§ What you have to do: Return the entries below exactly as written.

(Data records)
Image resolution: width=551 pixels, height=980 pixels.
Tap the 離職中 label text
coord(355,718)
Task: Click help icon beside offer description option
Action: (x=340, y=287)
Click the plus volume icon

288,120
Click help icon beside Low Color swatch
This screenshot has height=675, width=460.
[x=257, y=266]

§ The answer:
Image resolution: width=551 pixels, height=980 pixels.
Tap the 離職中 label text
coord(355,718)
Task: Click help icon beside offer description option
Action: (x=340, y=287)
Click the plus volume icon

288,120
Click help icon beside Low Color swatch
This screenshot has height=675, width=460.
[x=257, y=266]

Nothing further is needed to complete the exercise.